Entrar numa comunidade de software livre sempre é uma escolha influenciada pela proximidade que o contribuinte sente com o ideal detrás da criação do projeto. Muito da automotivação é ocasionada pelos eventos e fatos em que a comunidade está inserida. No entanto, quando a casa começar a tremer nas bases, é porque há chances do teto desabar e às vezes a melhor alternativa é tentar contruir outra.
Há poucas semanas houve um consenso de uma comunidade de desenvolvedores que, por temerem que o seu ideário se modifique, decidiram tomar os rumos do projeto nas proprias mãos. O atual LibreOffice (antigo OpenOffice) e The Document Foundation (entidade responsável pelo projeto) é um caso de que quando a dúvida surge dentro de um projeto, e se existem pessoas que acreditam nos ideais do mesmo, o “divórcio” acaba por entrar em processo de andamento. As ações duvidosas da Oracle após a compra da Sun, como luta de patentes do Java com o Google, o fechamento do Solaris e a enrolação do MySQL, levantou temores da comunidade de desenvolvedores do OpenOffice, ocasionando seu fork.
Recentemente (23/10/2010), Cyrelle Berger iniciou uma thread na lista do koffice-devel anuciando sobre a divisão da comunidade de desenvolvimento do KOffice e como essa é a melhor solução para as discussões que acontecem internamente no projeto. No email, Berger fala que serão feitas perguntas ao KDE e.V. e que isso é uma possibilidade de um novo começo para a suite de escritorio do KDE.

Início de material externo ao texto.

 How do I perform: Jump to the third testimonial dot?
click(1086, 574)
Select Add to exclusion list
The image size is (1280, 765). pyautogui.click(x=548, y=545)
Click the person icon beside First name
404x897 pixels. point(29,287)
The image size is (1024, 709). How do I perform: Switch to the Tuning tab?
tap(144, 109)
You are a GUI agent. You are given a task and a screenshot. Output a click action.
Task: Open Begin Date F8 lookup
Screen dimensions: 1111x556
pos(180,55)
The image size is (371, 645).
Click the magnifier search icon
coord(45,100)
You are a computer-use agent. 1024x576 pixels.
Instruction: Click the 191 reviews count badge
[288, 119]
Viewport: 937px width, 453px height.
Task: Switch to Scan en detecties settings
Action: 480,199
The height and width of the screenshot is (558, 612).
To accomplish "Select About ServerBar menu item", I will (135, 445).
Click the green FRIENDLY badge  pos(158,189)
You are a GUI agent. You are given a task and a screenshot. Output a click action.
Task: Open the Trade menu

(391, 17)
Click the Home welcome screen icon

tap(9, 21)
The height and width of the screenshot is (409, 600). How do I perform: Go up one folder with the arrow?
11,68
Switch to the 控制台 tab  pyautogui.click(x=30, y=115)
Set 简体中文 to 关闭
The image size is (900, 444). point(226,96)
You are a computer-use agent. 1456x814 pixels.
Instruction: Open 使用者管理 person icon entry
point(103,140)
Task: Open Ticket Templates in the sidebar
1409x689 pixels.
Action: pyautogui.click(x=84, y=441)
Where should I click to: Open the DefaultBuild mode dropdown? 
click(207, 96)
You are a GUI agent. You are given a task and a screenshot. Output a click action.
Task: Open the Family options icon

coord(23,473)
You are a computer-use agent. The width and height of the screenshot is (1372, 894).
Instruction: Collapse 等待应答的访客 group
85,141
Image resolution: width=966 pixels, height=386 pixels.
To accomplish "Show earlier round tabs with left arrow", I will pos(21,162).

Ao ler os emails da thread até agora, pude ver que o problema é relativo à questões pessoais entre os contribuintes, ao contrário do problema do LibreOffice, que está mais relacionado com a segurança juridica do idéario do projeto. No email, Berger fala de dois grupos de desenvolvedores:um grupo A, composto apenas pelo KWord e um grupo B, com KPresenter, Krita, Karbon e Kexi. Isso de certa maneira acaba por esclarecer algumas duvidas que, como usuários, acabamos por levantar.
O KOffice, mais especificamente o KWord, foi um projeto que tentei utilizar por aproximadamente 2 meses em um momento importante, que foi a escrita do meu trabalho de conclusão de curso. A usabilidade em termos de semiótica, como a escolha dos ícones e posicionamento dos mesmos pelas regras de Gestalt, é muito boa. Mas o KWord tem um problema seriíssimo de desempenho. Quando escrevia cerca de três palavras consecutivas, o programa ainda estava terminando de renderizar a primeira! Sem falar em outros problemas, como modificação indesejada da barra lateral direita, a baixa qualidade de renderização do formato ODF, a discrepância do WYSIWYG do documento gerado entre suites diferentes, e por ai vai. Sei que um software deve ter um foco próprio, mas não apresentar qualidade em certos termos básicos acaba por decepcionar e afastar usuários em potencial.
Infelizmente (ou felizmente, não sei) o KWord foi o único programa que me apresentou esse problema. Outros aplicativos do KOffice, como o Karbon e o KPresenter, não ocorreram esses mesmos incômodos. Quanto ao Krita eu sou suspeito para falar porque sou fã do projeto (um fã crítico, mas ainda assim fã 🙂 e seu desempenho, na maioria das vezes, bate em muitos dos programas que eu utilizo nas minhas brincadeiras artísticas, como por exemplo o Gimp.
Da mesma maneira que muitos apostam na decolagem do The Document Foundation e do LibreOffice com todos os benefícios que isso irá acarretar para a comunidade, espero que essa divisão do KOffice seja benéfica para o KDE como um todo. Não estou ciente de todos os problemas internos do KOffice, mas a abertura para a diversidade de escolhas de projetos tem a possibilidade de trazer a tona mais melhorias para o KDE SC. Então é esperar pra ver.
Espero que a situação do KOffice possa trazer uma provocação para todos nós que tentamos contribuir de alguma maneira aos projetos FOSS: que uma boa comunidade de projetos de software livre se faz com um contato mais próximo com a base de usuários e que luta de egos nas definições de prioridades ajudam muito mais a minarem esforços do que a promover seu sucesso.